When Rebecca arrives at the interview, she's told that the position has been filled internally. However, the receptionist tells her there is an open position with the magazine Successful Saving, explaining that getting a job at Successful Saving could eventually lead to a position at Alette magazine. Rebecca interviews with Luke Brandon, the editor of Successful Saving and the man who had given her the $20. She hides her scarf outside his office, but Luke's assistant comes into the office and gives it back to her. Knowing she has been caught, Rebecca leaves.

That evening, she and Suze get drunk and write letters to Alette and Successful Saving, respectively, but in her intoxicated state she mails each to the wrong magazine. Luke likes the letter she meant to send to Alette and hires her. Rather than completing a work assignment for a new column, Rebecca goes to a clothing sale. While inspecting a cashmere coat that she had just purchased, she realizes it is not 100% cashmere and she has been duped. This gives her an idea for the column, which she writes and submits to Luke. As Rebecca is hesitant to use her real name, Luke publishes it under the moniker "The Girl in the Green Scarf."

"The Girl in The Green Scarf" becomes a huge hit among business groups, and even Rebecca's own parents advise her to read her articles. The articles are referenced in business groups in Asia, causing the Successful Saving magazine to go international. This brings much praise to Rebecca, from her peers in the workplace, and her friend Suze. "The Girl In The Green Scarf" becomes so popular that she is asked to participate in a TV interview. Rebecca meets with the editor of Alette to purchase a dress for the interview.

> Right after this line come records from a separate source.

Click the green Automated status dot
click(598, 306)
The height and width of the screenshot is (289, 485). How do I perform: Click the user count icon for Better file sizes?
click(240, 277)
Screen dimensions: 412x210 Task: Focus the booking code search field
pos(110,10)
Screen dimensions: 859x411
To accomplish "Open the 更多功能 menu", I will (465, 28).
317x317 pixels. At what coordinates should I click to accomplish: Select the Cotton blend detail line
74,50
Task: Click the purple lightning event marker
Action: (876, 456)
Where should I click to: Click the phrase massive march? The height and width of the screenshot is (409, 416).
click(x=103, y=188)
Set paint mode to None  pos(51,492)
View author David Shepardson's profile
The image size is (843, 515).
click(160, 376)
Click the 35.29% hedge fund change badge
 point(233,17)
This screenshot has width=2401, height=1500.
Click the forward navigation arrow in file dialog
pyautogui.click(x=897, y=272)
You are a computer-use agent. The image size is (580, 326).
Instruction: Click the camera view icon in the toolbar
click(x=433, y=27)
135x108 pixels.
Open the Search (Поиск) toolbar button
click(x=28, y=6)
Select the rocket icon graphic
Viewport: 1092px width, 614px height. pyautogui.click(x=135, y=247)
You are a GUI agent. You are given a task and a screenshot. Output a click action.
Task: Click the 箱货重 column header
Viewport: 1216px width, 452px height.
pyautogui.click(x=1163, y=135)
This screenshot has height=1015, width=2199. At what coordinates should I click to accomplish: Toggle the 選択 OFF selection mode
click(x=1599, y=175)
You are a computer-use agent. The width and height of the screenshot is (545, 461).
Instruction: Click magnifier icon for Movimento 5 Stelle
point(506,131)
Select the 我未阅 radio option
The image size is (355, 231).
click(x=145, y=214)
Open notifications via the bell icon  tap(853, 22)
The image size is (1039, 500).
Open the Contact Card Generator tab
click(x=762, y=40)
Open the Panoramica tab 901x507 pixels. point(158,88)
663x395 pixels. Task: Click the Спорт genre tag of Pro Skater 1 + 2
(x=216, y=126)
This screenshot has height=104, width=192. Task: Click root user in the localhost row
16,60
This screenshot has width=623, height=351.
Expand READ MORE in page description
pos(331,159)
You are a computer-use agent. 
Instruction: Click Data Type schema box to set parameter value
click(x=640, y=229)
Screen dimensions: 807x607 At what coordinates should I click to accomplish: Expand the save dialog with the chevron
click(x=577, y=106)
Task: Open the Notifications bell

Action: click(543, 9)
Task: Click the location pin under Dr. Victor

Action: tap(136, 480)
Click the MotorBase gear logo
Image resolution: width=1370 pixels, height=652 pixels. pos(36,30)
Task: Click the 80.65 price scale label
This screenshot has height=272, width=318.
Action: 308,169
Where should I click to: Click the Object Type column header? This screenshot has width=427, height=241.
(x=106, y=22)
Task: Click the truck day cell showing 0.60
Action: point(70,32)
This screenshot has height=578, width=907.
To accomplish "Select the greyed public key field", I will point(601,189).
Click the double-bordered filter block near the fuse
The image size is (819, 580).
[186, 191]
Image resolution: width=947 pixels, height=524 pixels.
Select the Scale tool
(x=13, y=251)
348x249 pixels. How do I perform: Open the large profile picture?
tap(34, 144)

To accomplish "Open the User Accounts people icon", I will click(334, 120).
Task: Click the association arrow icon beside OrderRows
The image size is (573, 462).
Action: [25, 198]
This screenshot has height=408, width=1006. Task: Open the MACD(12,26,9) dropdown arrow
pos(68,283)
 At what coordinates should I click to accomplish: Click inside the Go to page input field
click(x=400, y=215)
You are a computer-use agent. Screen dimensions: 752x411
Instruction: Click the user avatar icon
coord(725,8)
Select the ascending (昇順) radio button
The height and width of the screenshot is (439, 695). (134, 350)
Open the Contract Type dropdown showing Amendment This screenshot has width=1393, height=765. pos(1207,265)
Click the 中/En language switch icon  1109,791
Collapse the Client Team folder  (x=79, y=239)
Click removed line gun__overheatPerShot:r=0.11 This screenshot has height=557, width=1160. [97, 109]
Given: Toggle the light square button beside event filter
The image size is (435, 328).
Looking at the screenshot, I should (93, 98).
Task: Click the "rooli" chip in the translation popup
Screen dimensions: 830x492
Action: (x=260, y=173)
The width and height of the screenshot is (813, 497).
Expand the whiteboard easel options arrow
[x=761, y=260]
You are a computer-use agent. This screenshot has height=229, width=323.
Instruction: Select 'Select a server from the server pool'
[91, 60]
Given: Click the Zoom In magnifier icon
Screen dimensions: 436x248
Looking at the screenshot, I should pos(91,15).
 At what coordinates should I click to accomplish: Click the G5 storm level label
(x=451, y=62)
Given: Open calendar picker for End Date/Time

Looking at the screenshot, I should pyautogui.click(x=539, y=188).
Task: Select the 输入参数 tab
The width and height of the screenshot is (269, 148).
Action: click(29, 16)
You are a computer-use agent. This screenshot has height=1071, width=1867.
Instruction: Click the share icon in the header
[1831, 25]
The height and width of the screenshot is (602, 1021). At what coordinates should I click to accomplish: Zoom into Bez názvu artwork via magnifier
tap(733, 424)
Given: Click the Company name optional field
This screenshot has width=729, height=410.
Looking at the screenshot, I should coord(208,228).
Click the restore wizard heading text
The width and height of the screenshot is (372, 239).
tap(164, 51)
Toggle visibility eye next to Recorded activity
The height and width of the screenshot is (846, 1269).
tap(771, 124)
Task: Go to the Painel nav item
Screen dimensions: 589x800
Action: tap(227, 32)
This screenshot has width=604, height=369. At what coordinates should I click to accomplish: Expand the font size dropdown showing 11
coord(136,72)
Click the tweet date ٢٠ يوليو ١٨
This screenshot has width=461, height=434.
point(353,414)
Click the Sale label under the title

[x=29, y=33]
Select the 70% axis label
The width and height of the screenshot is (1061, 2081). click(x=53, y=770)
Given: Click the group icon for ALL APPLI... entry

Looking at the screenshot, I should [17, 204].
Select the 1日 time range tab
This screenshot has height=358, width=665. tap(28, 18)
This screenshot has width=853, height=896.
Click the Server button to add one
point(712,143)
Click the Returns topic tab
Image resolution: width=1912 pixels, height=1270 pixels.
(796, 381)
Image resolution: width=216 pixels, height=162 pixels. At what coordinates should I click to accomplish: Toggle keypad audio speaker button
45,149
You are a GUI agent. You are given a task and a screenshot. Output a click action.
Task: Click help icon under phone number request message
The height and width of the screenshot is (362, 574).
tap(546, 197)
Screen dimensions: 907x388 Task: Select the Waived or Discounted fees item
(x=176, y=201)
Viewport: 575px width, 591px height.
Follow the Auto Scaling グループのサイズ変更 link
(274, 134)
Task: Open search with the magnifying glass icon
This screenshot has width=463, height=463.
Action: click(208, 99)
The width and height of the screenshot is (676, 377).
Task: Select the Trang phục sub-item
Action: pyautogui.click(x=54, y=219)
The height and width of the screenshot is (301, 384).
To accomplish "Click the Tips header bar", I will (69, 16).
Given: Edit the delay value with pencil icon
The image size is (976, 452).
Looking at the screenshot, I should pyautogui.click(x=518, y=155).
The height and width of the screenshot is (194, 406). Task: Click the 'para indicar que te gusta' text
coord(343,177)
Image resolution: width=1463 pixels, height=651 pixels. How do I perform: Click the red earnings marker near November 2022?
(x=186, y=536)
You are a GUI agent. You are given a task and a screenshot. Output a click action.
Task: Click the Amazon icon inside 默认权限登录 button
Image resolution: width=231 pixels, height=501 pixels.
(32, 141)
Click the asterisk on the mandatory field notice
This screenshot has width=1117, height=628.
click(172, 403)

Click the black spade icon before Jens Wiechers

Rebecca later returns home to renewed confrontations with her debt collector, Derek Smeath. Suze makes her attend Shopaholics Anonymous. After purchasing dresses for her interview and Suze’s wedding, she meets a seemingly friendly woman, Miss Korch, only to learn that she is the new Shopaholics Anonymous group leader. Miss Korch forces Rebecca to donate all the clothes she just bought, not believing her when Rebecca says one of the dresses is for her friend’s wedding. After the meeting, Rebecca can't afford to buy back both dresses and buys back the interview dress, leaving the bridesmaid's dress behind. During the interview, Derek Smeath is in the audience and confronts Rebecca. Successful Saving terminates Rebecca's column after the public confrontation for bringing discredit on the magazine and believing she is a risk for not paying her debts.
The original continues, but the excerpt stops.